但是我必須處理以某種方式令人討厭的 URL，例如： http://server.com/!Run.aspx/someoddtext/somemore?id=121&m=pdf 。 當通過瀏覽器下載時，文件有一個人類可讀的名稱，即。 accounts.pdf

有沒有辦法在 python 中處理它，所以我不需要知道文件名並將它們硬編碼到我的腳本中？

Answer 1

諸如此類的下載腳本往往會推入一個標題，告訴用戶代理該文件的名稱：

Content-Disposition: attachment; filename="the filename.ext"

如果可以獲取該標頭，則可以獲取正確的文件名。

還有另一個線程提供了一些代碼，可用於抓取Content-Disposition 。
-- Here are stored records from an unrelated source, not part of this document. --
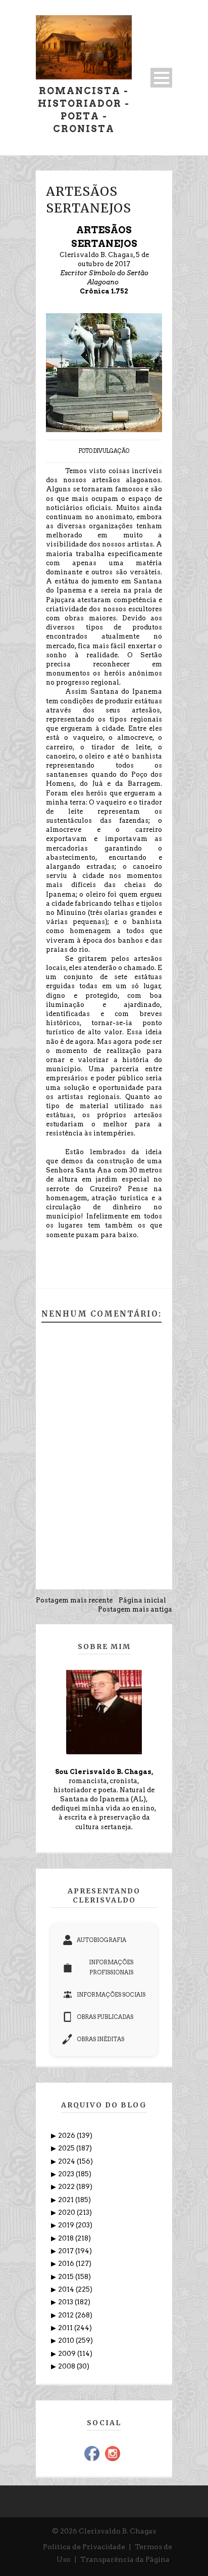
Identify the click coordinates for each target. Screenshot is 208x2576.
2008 (67, 2366)
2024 (67, 2161)
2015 (66, 2277)
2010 (67, 2340)
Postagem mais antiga (135, 1609)
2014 (67, 2289)
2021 (66, 2200)
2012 (66, 2315)
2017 (66, 2251)
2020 (67, 2212)
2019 (67, 2225)
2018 (66, 2238)
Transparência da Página (125, 2559)
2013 (66, 2302)
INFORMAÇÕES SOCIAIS (111, 1994)
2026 (67, 2135)
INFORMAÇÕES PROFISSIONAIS (111, 1967)
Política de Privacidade (84, 2547)
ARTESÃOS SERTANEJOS (88, 199)
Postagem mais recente (74, 1600)
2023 (67, 2174)
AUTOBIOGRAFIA (101, 1940)
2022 (67, 2186)
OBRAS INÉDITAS (100, 2039)
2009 (67, 2353)
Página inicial (142, 1600)
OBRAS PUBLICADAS (105, 2016)
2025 (67, 2148)
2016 (67, 2263)
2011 (66, 2328)
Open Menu (161, 78)
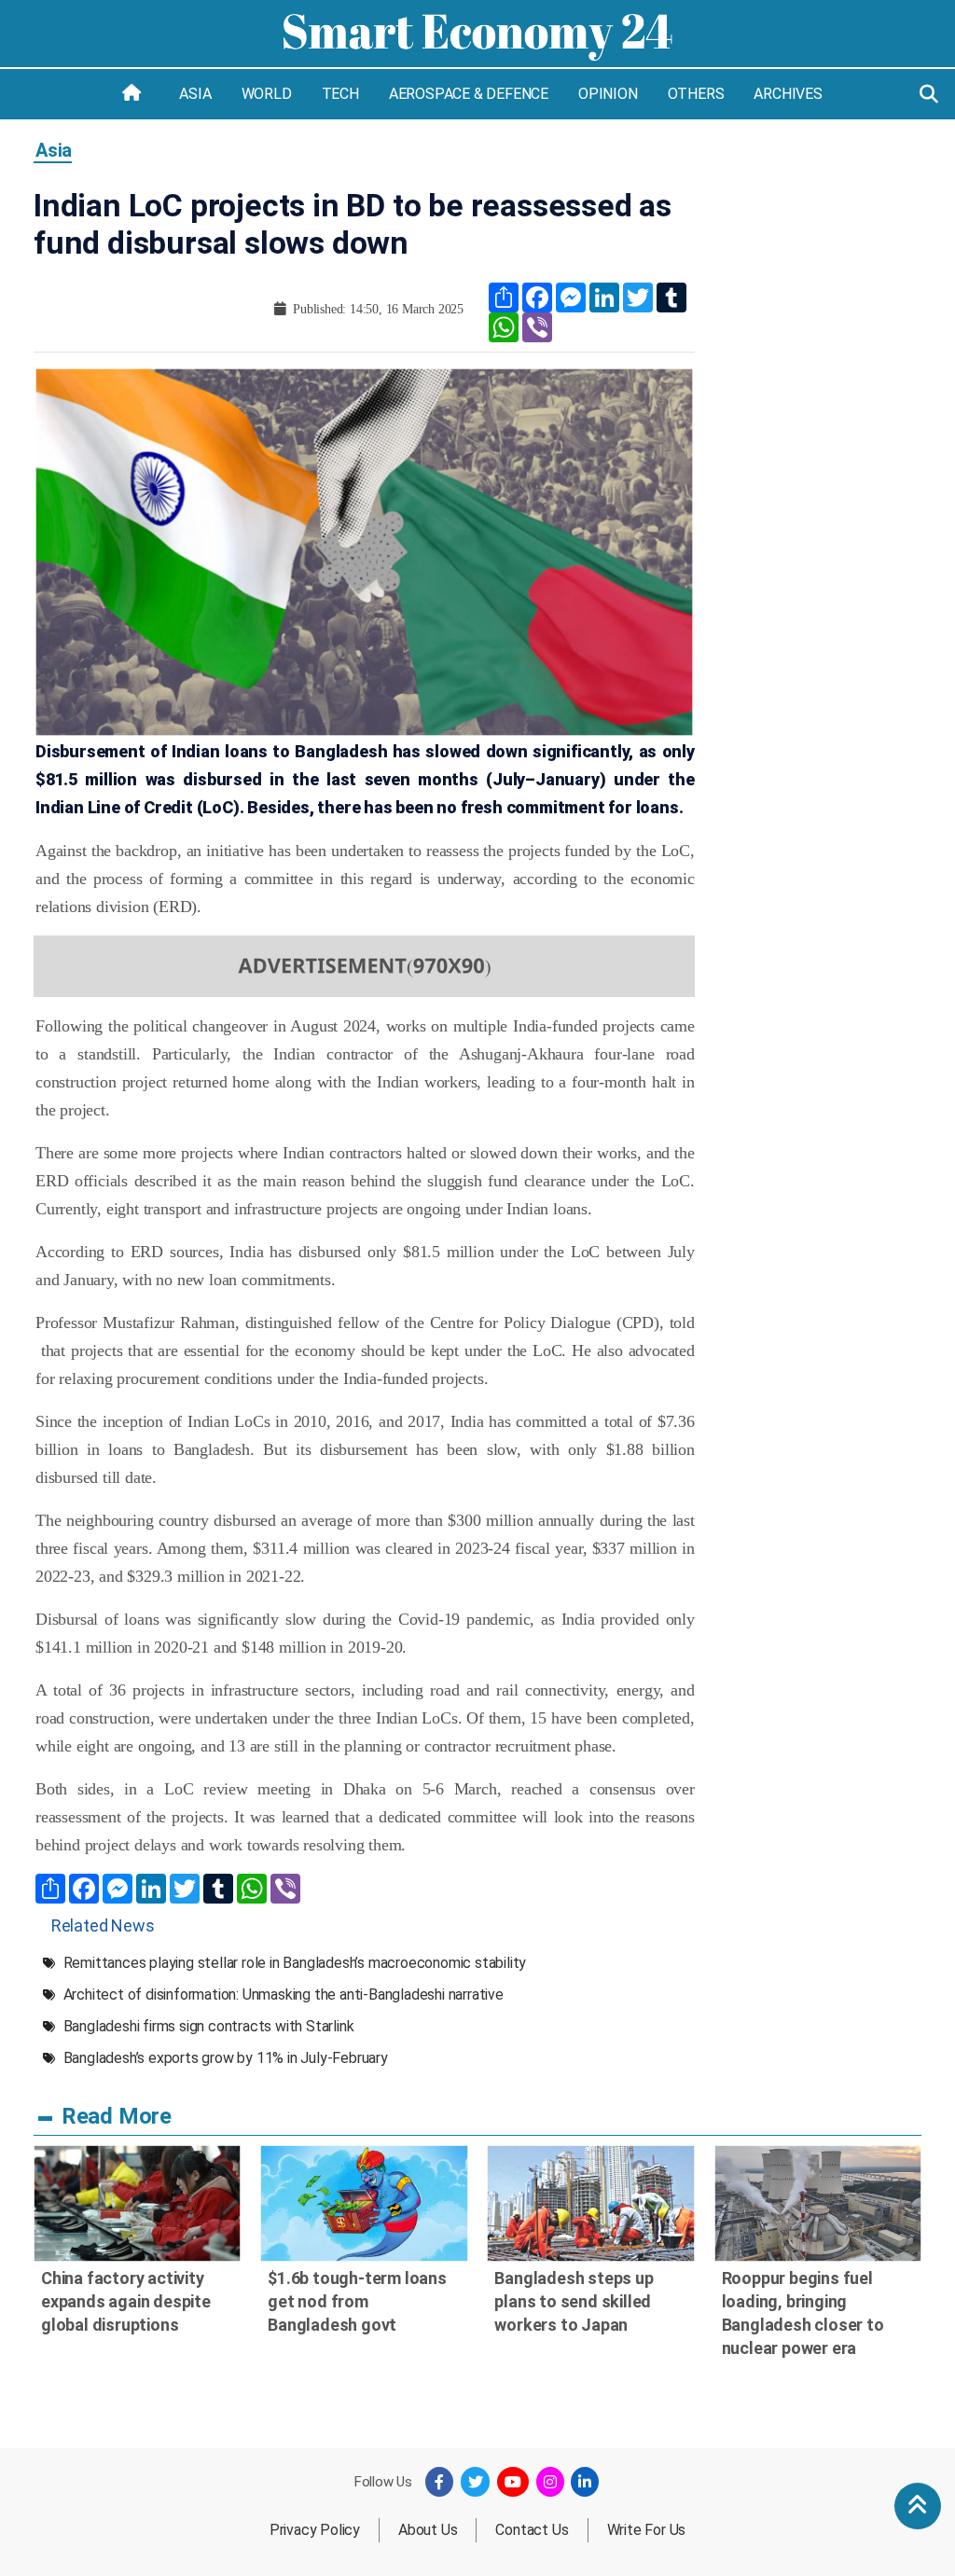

remotefile = urllib2.urlopen('http://example.com/somefile.zip')
remotefile.info()['Content-Disposition']

Answer 2

根據評論和@Oli的答案，我提出了這樣的解決方案：

from os.path import basename
from urlparse import urlsplit

def url2name(url):
    return basename(urlsplit(url)[2])

def download(url, localFileName = None):
    localName = url2name(url)
    req = urllib2.Request(url)
    r = urllib2.urlopen(req)
    if r.info().has_key('Content-Disposition'):
        # If the response has Content-Disposition, we take file name from it
        localName = r.info()['Content-Disposition'].split('filename=')[1]
        if localName[0] == '"' or localName[0] == "'":
            localName = localName[1:-1]
    elif r.url != url: 
        # if we were redirected, the real file name we take from the final URL
        localName = url2name(r.url)
    if localFileName: 
        # we can force to save the file as specified name
        localName = localFileName
    f = open(localName, 'wb')
    f.write(r.read())
    f.close()

它從Content-Disposition獲取文件名； 如果不存在，則使用URL中的文件名（如果發生重定向，則將考慮最終URL）。

Answer 3

結合以上大部分內容，這是一個更加Python化的解決方案：

import urllib2
import shutil
import urlparse
import os

def download(url, fileName=None):
    def getFileName(url,openUrl):
        if 'Content-Disposition' in openUrl.info():
            # If the response has Content-Disposition, try to get filename from it
            cd = dict(map(
                lambda x: x.strip().split('=') if '=' in x else (x.strip(),''),
                openUrl.info()['Content-Disposition'].split(';')))
            if 'filename' in cd:
                filename = cd['filename'].strip("\"'")
                if filename: return filename
        # if no filename was found above, parse it out of the final URL.
        return os.path.basename(urlparse.urlsplit(openUrl.url)[2])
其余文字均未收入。